## GOAL
Arrange the lines of the material as a JSON list of strings, one string per line, leaving out blank lines.

=== EXTRACTED ENTRIES ===

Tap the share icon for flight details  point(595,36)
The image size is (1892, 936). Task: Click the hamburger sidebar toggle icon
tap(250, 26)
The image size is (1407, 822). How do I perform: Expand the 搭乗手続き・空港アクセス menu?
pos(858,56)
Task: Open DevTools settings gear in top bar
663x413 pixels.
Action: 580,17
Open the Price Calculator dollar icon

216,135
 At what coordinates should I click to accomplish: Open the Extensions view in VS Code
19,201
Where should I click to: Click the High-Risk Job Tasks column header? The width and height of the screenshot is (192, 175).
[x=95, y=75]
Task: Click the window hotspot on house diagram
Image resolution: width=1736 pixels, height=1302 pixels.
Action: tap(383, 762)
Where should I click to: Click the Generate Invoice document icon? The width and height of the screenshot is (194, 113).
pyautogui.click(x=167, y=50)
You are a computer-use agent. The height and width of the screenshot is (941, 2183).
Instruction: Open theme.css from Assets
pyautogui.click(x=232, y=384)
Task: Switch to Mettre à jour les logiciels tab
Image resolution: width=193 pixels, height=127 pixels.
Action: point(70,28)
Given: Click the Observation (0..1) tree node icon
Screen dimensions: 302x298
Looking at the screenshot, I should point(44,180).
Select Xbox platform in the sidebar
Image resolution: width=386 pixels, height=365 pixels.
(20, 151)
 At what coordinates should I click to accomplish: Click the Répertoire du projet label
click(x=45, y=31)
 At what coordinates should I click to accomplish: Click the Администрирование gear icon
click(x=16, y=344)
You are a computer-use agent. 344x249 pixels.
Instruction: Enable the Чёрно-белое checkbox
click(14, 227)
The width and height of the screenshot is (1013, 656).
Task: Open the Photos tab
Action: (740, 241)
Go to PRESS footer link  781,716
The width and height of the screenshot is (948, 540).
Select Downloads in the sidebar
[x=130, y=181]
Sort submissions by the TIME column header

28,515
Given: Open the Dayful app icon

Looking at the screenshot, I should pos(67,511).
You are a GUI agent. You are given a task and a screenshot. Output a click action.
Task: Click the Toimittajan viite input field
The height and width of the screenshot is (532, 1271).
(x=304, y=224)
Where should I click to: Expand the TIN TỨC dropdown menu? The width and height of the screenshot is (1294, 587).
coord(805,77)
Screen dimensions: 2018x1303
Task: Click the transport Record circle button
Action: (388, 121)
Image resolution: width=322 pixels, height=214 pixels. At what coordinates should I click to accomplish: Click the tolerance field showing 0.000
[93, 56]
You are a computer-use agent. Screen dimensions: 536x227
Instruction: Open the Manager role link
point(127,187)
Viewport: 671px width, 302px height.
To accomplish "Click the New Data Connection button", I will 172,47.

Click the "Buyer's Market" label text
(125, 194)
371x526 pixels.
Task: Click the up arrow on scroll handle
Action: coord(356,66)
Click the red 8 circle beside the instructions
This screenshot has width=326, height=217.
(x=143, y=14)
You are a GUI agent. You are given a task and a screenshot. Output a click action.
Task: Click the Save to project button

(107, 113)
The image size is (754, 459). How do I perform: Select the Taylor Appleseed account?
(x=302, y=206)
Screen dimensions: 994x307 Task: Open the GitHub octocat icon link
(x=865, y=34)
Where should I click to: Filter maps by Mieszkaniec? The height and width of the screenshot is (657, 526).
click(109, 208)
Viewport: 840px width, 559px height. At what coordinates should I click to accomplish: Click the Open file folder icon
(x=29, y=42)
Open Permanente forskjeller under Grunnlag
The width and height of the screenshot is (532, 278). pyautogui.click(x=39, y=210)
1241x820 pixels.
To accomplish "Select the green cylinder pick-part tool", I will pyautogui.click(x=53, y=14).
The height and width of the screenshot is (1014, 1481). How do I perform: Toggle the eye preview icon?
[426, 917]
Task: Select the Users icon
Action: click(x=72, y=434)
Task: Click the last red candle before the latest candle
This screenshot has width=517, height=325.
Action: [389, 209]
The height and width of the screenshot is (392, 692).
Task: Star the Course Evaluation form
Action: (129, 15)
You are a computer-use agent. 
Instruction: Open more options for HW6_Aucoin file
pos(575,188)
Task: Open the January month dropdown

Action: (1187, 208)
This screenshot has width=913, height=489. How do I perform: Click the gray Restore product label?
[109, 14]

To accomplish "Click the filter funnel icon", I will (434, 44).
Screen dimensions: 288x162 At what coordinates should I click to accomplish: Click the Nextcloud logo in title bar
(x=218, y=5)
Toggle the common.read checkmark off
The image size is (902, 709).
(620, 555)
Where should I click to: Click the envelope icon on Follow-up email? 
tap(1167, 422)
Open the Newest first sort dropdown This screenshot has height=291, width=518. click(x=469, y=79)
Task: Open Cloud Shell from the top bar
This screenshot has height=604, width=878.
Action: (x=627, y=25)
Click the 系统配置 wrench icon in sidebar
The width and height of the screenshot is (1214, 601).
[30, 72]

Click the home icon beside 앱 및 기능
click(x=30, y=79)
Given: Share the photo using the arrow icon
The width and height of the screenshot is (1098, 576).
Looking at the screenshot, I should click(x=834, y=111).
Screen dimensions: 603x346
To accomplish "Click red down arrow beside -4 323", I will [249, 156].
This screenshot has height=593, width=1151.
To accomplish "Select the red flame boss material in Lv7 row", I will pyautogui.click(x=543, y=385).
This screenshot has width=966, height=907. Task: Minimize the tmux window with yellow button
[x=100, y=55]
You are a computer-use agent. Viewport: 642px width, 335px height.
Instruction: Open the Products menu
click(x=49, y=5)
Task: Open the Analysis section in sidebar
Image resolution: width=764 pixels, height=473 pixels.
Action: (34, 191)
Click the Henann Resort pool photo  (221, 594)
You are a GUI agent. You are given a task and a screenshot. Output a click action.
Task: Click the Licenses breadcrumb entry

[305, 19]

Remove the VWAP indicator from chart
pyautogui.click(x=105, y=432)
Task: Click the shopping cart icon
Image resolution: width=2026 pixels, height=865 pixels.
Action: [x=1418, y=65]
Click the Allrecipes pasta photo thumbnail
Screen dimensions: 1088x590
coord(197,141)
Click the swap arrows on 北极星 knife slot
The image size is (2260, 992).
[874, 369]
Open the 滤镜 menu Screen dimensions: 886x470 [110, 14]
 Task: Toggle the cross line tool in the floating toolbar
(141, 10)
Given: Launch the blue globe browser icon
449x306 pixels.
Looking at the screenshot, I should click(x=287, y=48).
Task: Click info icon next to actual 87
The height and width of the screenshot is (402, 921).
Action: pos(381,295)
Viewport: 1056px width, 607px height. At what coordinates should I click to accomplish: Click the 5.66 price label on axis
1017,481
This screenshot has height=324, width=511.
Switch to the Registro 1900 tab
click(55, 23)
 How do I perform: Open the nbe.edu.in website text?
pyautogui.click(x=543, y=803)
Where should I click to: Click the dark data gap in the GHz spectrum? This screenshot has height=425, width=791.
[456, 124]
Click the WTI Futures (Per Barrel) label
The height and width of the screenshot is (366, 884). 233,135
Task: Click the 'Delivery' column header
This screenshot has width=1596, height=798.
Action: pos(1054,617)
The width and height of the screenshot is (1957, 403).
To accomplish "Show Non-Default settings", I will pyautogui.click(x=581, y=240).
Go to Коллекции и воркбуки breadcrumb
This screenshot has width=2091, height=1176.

===

## FINAL RESULT
[
  "Tap the share icon for flight details  point(595,36)",
  "The image size is (1892, 936). Task: Click the hamburger sidebar toggle icon",
  "tap(250, 26)",
  "The image size is (1407, 822). How do I perform: Expand the 搭乗手続き・空港アクセス menu?",
  "pos(858,56)",
  "Task: Open DevTools settings gear in top bar",
  "663x413 pixels.",
  "Action: 580,17",
  "Open the Price Calculator dollar icon",
  "216,135",
  " At what coordinates should I click to accomplish: Open the Extensions view in VS Code",
  "19,201",
  "Where should I click to: Click the High-Risk Job Tasks column header? The width and height of the screenshot is (192, 175).",
  "[x=95, y=75]",
  "Task: Click the window hotspot on house diagram",
  "Image resolution: width=1736 pixels, height=1302 pixels.",
  "Action: tap(383, 762)",
  "Where should I click to: Click the Generate Invoice document icon? The width and height of the screenshot is (194, 113).",
  "pyautogui.click(x=167, y=50)",
  "You are a computer-use agent. The height and width of the screenshot is (941, 2183).",
  "Instruction: Open theme.css from Assets",
  "pyautogui.click(x=232, y=384)",
  "Task: Switch to Mettre à jour les logiciels tab",
  "Image resolution: width=193 pixels, height=127 pixels.",
  "Action: point(70,28)",
  "Given: Click the Observation (0..1) tree node icon",
  "Screen dimensions: 302x298",
  "Looking at the screenshot, I should point(44,180).",
  "Select Xbox platform in the sidebar",
  "Image resolution: width=386 pixels, height=365 pixels.",
  "(20, 151)",
  " At what coordinates should I click to accomplish: Click the Répertoire du projet label",
  "click(x=45, y=31)",
  " At what coordinates should I click to accomplish: Click the Администрирование gear icon",
  "click(x=16, y=344)",
  "You are a computer-use agent. 344x249 pixels.",
  "Instruction: Enable the Чёрно-белое checkbox",
  "click(14, 227)",
  "The width and height of the screenshot is (1013, 656).",
  "Task: Open the Photos tab",
  "Action: (740, 241)",
  "Go to PRESS footer link  781,716",
  "The width and height of the screenshot is (948, 540).",
  "Select Downloads in the sidebar",
  "[x=130, y=181]",
  "Sort submissions by the TIME column header",
  "28,515",
  "Given: Open the Dayful app icon",
  "Looking at the screenshot, I should pos(67,511).",
  "You are a GUI agent. You are given a task and a screenshot. Output a click action.",
  "Task: Click the Toimittajan viite input field",
  "The height and width of the screenshot is (532, 1271).",
  "(x=304, y=224)",
  "Where should I click to: Expand the TIN TỨC dropdown menu? The width and height of the screenshot is (1294, 587).",
  "coord(805,77)",
  "Screen dimensions: 2018x1303",
  "Task: Click the transport Record circle button",
  "Action: (388, 121)",
  "Image resolution: width=322 pixels, height=214 pixels. At what coordinates should I click to accomplish: Click the tolerance field showing 0.000",
  "[93, 56]",
  "You are a computer-use agent. Screen dimensions: 536x227",
  "Instruction: Open the Manager role link",
  "point(127,187)",
  "Viewport: 671px width, 302px height.",
  "To accomplish \"Click the New Data Connection button\", I will 172,47.",
  "Click the \"Buyer's Market\" label text",
  "(125, 194)",
  "371x526 pixels.",
  "Task: Click the up arrow on scroll handle",
  "Action: coord(356,66)",
  "Click the red 8 circle beside the instructions",
  "This screenshot has width=326, height=217.",
  "(x=143, y=14)",
  "You are a GUI agent. You are given a task and a screenshot. Output a click action.",
  "Task: Click the Save to project button",
  "(107, 113)",
  "The image size is (754, 459). How do I perform: Select the Taylor Appleseed account?",
  "(x=302, y=206)",
  "Screen dimensions: 994x307 Task: Open the GitHub octocat icon link",
  "(x=865, y=34)",
  "Where should I click to: Filter maps by Mieszkaniec? The height and width of the screenshot is (657, 526).",
  "click(109, 208)",
  "Viewport: 840px width, 559px height. At what coordinates should I click to accomplish: Click the Open file folder icon",
  "(x=29, y=42)",
  "Open Permanente forskjeller under Grunnlag",
  "The width and height of the screenshot is (532, 278). pyautogui.click(x=39, y=210)",
  "1241x820 pixels.",
  "To accomplish \"Select the green cylinder pick-part tool\", I will pyautogui.click(x=53, y=14).",
  "The height and width of the screenshot is (1014, 1481). How do I perform: Toggle the eye preview icon?",
  "[426, 917]",
  "Task: Select the Users icon",
  "Action: click(x=72, y=434)",
  "Task: Click the last red candle before the latest candle",
  "This screenshot has width=517, height=325.",
  "Action: [389, 209]",
  "The height and width of the screenshot is (392, 692).",
  "Task: Star the Course Evaluation form",
  "Action: (129, 15)",
  "You are a computer-use agent. ",
  "Instruction: Open more options for HW6_Aucoin file",
  "pos(575,188)",
  "Task: Open the January month dropdown",
  "Action: (1187, 208)",
  "This screenshot has width=913, height=489. How do I perform: Click the gray Restore product label?",
  "[109, 14]",
  "To accomplish \"Click the filter funnel icon\", I will (434, 44).",
  "Screen dimensions: 288x162 At what coordinates should I click to accomplish: Click the Nextcloud logo in title bar",
  "(x=218, y=5)",
  "Toggle the common.read checkmark off",
  "The image size is (902, 709).",
  "(620, 555)",
  "Where should I click to: Click the envelope icon on Follow-up email? ",
  "tap(1167, 422)",
  "Open the Newest first sort dropdown This screenshot has height=291, width=518. click(x=469, y=79)",
  "Task: Open Cloud Shell from the top bar",
  "This screenshot has height=604, width=878.",
  "Action: (x=627, y=25)",
  "Click the 系统配置 wrench icon in sidebar",
  "The width and height of the screenshot is (1214, 601).",
  "[30, 72]",
  "Click the home icon beside 앱 및 기능",
  "click(x=30, y=79)",
  "Given: Share the photo using the arrow icon",
  "The width and height of the screenshot is (1098, 576).",
  "Looking at the screenshot, I should click(x=834, y=111).",
  "Screen dimensions: 603x346",
  "To accomplish \"Click red down arrow beside -4 323\", I will [249, 156].",
  "This screenshot has height=593, width=1151.",
  "To accomplish \"Select the red flame boss material in Lv7 row\", I will pyautogui.click(x=543, y=385).",
  "This screenshot has width=966, height=907. Task: Minimize the tmux window with yellow button",
  "[x=100, y=55]",
  "You are a computer-use agent. Viewport: 642px width, 335px height.",
  "Instruction: Open the Products menu",
  "click(x=49, y=5)",
  "Task: Open the Analysis section in sidebar",
  "Image resolution: width=764 pixels, height=473 pixels.",
  "Action: (34, 191)",
  "Click the Henann Resort pool photo  (221, 594)",
  "You are a GUI agent. You are given a task and a screenshot. Output a click action.",
  "Task: Click the Licenses breadcrumb entry",
  "[305, 19]",
  "Remove the VWAP indicator from chart",
  "pyautogui.click(x=105, y=432)",
  "Task: Click the shopping cart icon",
  "Image resolution: width=2026 pixels, height=865 pixels.",
  "Action: [x=1418, y=65]",
  "Click the Allrecipes pasta photo thumbnail",
  "Screen dimensions: 1088x590",
  "coord(197,141)",
  "Click the swap arrows on 北极星 knife slot",
  "The image size is (2260, 992).",
  "[874, 369]",
  "Open the 滤镜 menu Screen dimensions: 886x470 [110, 14]",
  " Task: Toggle the cross line tool in the floating toolbar",
  "(141, 10)",
  "Given: Launch the blue globe browser icon",
  "449x306 pixels.",
  "Looking at the screenshot, I should click(x=287, y=48).",
  "Task: Click info icon next to actual 87",
  "The height and width of the screenshot is (402, 921).",
  "Action: pos(381,295)",
  "Viewport: 1056px width, 607px height. At what coordinates should I click to accomplish: Click the 5.66 price label on axis",
  "1017,481",
  "This screenshot has height=324, width=511.",
  "Switch to the Registro 1900 tab",
  "click(55, 23)",
  " How do I perform: Open the nbe.edu.in website text?",
  "pyautogui.click(x=543, y=803)",
  "Where should I click to: Click the dark data gap in the GHz spectrum? This screenshot has height=425, width=791.",
  "[456, 124]",
  "Click the WTI Futures (Per Barrel) label",
  "The height and width of the screenshot is (366, 884). 233,135",
  "Task: Click the 'Delivery' column header",
  "This screenshot has width=1596, height=798.",
  "Action: pos(1054,617)",
  "The width and height of the screenshot is (1957, 403).",
  "To accomplish \"Show Non-Default settings\", I will pyautogui.click(x=581, y=240).",
  "Go to Коллекции и воркбуки breadcrumb",
  "This screenshot has width=2091, height=1176."
]